Thursday, March 15, 2018

Defacing Intelligent Discourse

The Asheville Fraternal Order of Police building
Monday's report by local North Carolina ABC affiliate station WLOS that an as-yet unnamed individual spray-painted 'Black Lives Matter' on the front exterior of the Asheville Fraternal Order of Police building is troubling.

It reflects the deep divisions resulting from the videotape of ex-APD officer Chris Hickman beating, tasing and choking Johnnie Rush last August after stopping him for jaywalking.

As WLOS reported, the defacing of the Asheville FOP building (pictured above) happened early Monday morning, and though the suspect also vandalized the windows of an AFOP van and attempted to disable security cameras, he was still caught on tape.

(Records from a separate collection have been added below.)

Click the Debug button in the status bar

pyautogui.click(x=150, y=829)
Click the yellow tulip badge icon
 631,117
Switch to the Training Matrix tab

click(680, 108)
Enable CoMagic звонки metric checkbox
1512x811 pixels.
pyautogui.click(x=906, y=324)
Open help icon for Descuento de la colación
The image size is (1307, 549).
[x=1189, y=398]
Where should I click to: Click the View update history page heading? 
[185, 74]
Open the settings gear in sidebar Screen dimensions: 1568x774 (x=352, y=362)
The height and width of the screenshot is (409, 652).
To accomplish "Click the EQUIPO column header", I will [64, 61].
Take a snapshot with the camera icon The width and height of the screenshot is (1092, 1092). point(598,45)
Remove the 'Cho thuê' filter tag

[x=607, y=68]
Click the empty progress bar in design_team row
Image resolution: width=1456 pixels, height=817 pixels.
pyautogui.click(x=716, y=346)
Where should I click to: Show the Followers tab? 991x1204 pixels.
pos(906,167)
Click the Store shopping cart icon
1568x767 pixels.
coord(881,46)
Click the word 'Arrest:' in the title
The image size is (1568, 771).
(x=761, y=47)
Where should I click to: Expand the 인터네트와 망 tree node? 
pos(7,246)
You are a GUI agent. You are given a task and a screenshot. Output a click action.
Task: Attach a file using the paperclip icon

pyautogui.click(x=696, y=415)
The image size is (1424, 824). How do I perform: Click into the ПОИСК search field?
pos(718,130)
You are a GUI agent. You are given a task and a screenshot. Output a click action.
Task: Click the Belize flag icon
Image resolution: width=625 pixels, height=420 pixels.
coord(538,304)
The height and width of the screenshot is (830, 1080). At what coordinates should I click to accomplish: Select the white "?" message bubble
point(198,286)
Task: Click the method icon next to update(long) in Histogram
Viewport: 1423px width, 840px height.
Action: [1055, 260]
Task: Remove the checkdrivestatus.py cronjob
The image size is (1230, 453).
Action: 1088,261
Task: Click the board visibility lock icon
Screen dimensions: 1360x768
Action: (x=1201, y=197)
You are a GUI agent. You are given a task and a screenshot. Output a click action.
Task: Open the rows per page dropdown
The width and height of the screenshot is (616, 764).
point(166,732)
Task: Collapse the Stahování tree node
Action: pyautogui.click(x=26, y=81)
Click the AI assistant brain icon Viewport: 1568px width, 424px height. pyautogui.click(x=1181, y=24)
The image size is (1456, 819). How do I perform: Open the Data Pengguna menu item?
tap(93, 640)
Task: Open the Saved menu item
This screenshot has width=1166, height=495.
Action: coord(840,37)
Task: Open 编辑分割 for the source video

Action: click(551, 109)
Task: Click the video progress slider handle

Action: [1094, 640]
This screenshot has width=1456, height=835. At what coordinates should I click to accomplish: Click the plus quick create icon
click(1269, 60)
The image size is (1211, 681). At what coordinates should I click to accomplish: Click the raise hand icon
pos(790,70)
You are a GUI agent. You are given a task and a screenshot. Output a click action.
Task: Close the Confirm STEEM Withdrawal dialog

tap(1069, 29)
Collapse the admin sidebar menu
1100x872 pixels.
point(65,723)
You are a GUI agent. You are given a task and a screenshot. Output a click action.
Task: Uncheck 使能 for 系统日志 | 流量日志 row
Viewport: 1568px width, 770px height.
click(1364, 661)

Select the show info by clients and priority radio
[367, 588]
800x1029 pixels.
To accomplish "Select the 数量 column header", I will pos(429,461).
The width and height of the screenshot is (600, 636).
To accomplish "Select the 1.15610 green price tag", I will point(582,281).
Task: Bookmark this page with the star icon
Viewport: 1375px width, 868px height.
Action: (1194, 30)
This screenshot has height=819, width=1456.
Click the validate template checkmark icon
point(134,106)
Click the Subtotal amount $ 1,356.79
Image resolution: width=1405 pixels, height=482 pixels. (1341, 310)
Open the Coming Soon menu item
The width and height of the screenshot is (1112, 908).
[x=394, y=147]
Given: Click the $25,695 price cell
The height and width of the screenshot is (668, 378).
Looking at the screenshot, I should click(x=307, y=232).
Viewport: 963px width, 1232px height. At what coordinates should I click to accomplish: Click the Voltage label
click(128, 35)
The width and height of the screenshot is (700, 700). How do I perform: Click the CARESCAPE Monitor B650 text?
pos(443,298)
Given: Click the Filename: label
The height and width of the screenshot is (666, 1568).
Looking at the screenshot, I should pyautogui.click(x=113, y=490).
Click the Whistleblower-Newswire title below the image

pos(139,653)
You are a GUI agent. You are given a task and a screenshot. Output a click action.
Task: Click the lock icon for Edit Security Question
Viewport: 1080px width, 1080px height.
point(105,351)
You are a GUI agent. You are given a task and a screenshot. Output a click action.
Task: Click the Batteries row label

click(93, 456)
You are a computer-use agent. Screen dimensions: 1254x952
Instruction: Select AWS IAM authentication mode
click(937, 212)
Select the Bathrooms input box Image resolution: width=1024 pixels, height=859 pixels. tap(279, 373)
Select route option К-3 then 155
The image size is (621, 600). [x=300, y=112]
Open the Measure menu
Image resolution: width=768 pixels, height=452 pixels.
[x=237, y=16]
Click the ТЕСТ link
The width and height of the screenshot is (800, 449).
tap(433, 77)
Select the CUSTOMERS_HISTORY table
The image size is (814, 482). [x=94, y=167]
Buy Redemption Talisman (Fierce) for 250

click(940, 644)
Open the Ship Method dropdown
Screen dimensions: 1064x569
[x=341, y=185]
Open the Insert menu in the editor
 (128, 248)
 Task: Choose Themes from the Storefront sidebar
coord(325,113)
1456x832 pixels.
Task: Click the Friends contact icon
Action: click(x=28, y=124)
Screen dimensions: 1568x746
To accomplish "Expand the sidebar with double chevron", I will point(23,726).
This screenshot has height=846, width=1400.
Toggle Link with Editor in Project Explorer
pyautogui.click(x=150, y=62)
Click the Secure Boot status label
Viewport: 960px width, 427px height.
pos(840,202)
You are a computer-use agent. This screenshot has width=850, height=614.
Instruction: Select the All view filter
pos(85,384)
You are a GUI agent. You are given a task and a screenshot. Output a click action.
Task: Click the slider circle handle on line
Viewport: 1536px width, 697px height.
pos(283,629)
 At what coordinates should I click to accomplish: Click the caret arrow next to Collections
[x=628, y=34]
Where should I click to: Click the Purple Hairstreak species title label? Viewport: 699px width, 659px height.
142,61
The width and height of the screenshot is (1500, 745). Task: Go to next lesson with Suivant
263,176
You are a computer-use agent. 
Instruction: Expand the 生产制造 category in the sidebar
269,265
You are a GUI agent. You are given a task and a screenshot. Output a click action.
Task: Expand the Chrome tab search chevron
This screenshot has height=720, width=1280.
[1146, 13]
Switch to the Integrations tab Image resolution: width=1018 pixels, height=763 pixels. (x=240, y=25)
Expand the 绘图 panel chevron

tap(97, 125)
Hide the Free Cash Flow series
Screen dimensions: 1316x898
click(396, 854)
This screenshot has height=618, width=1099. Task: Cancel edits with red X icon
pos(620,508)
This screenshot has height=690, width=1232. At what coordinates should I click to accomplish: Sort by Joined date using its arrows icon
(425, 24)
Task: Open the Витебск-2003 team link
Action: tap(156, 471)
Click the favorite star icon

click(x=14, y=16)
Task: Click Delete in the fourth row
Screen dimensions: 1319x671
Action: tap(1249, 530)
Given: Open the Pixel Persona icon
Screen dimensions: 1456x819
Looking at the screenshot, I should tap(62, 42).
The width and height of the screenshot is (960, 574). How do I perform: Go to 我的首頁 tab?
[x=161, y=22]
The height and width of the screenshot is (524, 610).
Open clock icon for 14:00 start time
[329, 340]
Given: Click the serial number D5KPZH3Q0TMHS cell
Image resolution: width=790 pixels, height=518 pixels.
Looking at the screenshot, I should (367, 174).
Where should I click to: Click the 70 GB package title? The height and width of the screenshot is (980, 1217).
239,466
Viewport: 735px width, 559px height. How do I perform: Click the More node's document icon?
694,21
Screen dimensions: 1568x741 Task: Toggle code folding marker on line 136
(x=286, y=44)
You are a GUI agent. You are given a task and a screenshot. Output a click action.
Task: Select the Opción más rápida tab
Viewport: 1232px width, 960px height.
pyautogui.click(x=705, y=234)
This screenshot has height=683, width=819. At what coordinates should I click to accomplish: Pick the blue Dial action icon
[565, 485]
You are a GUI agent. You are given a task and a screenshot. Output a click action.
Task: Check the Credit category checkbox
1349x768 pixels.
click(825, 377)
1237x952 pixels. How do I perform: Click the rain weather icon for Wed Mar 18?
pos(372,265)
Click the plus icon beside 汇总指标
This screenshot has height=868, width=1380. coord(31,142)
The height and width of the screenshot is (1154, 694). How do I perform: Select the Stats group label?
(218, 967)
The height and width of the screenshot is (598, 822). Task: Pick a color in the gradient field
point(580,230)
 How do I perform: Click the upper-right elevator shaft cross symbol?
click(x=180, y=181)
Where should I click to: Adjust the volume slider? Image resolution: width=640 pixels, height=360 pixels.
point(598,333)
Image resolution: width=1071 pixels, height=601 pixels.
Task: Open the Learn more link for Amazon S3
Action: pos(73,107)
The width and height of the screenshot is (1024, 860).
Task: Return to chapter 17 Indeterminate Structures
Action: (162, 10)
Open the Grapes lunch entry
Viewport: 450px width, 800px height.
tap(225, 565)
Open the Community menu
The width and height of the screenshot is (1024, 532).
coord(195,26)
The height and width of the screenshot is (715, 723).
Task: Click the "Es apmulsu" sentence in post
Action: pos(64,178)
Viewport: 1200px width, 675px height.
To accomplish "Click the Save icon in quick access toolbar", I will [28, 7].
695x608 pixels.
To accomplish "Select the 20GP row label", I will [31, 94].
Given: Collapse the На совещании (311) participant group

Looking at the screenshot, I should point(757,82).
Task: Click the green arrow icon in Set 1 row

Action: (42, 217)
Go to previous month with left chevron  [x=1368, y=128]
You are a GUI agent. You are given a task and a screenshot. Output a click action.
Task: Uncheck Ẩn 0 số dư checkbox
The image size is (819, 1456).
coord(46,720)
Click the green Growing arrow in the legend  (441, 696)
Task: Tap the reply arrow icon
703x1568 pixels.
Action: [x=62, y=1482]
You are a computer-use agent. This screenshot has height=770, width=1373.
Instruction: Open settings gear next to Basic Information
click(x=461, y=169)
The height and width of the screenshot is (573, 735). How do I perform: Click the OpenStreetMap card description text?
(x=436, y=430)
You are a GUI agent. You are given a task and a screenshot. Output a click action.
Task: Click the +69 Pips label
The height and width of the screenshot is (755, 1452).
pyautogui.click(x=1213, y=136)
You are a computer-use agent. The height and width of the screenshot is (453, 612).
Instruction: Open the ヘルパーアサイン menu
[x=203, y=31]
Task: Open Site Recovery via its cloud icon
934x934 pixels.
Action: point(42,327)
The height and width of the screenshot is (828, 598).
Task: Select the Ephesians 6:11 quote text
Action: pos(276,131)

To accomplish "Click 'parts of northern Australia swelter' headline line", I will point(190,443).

Local news affiliates who covered the story report that he appears to be a white guy wearing a hoodie.

According to local NC television affiliate WSPA, the AFOP president Rondell Lance told reporters that he'd personally already condemned the actions of Chris Hickman.

Lance also said he doesn't believe the building was defaced by anyone associated with the Asheville chapter of Black Lives Matter.

He believes it was someone with their own agenda trying to further fuel divisiveness.

Now as I write this on Thursday night, not a whole lot is known about this guy is; or why he did this.

A BLM protest in Minnesota in spring, 2015
But he clearly wasn't dispatched by Black Lives Matter to spray paint a police organization's building with the name of their organization.

According to their Webpage, the Black Lives Matter mission statement reads (in part): "The Black Lives Matter Global Network is a chapter-based, member-led organization whose mission is to build local power and to intervene in violence inflicted on Black communities by the state and vigilantes."

The phony, one-dimensional descriptions of BLM peddled by opportunistic conservative ex-politician blowhards like Chris Christie and Fear Meister Rudy Giuliani, or the usual media suspects of quack, right-wing media like Laura Ingraham, Alex Jones and Rush Limbaugh, demonize BLM as some kind of violent terrorist splinter cell.

But in reality BLM is actually about peaceful, non-violent dissent, organized community action and education -  not spray-painting police property in the dead of night.

As a lover of the freedoms enshrined in the U.S. Constitution, I'm all for Freedom of Expression in all it's many forms.

But to me, defacing property with spray paint, or anything else for that matter, is just plain wrong.

And it's vandalism, like the kind we saw on the walls of schools, people's vehicles and homes in the days following Trump's election in November, 2016 - including the swastikas some right-wing derelict spray painted on the walls of my elementary school in Bethesda, Maryland.

Some of the thousands of students who walked out
of school to protest gun violence on Wednesday 
If someone wants to use writing to express their opposition about something, by all means put it on a sign, in an op-ed, book, magazine, social media platform or blog.

Hell, you can write on yourself (or your own property) if you want to, but to me it's just low-rent to deface public or private property with your own personal agenda.

If you want to protest something, engage in peaceful organized resistance like students across the U.S. did on Wednesday to advocate for stricter gun control laws.

There's little question that those students were, in part, inspired by the BLM-organized marches and protests that have taken place in cities and towns across America over the past four years - sparked by the outrage over the judicial system holding no one legally accountable for the unjustified killings of unarmed African-American teenagers Michael Brown, Trayvon Martin, Tamir Rice and so many others.

BLM's membership (and supporters) is made up of people of all races, so my guess would be that the individual in the hoodie who defaced the AFOP building early Monday is more than likely someone trying to steer anger over the Chris Hickman videotape onto the BLM movement.

BLM had nothing to do with Chris Hickman harassing, beating, tasing and choking Johnnie Rush as he was walking home from his job washing dishes last August.

As writer and Huffington Post contributor Gennette Cordova observed on her Twitter feed yesterday, "Video surveillance has shown that a white person did this, which all black people knew when they initially saw this story."

Whoever spray painted that building tried to use a lie to stir up the divisiveness and hatred regularly cultivated by Trump - in doing so he defaced intelligent discourse on issues that are critical to the American people as a whole.

This morning's Washington Post article about Cadet Bonespurs having bragged to a crowd of Republican donors in Missouri Wednesday night that he intentionally lied to Canadian Prime Minister Justin Trudeau about the U.S. having a trade deficit with our neighbors to the north shows that the hoodie-guy in Asheville isn't the only one using a lie to sew division.

No doubt they both want to Make America Great Again.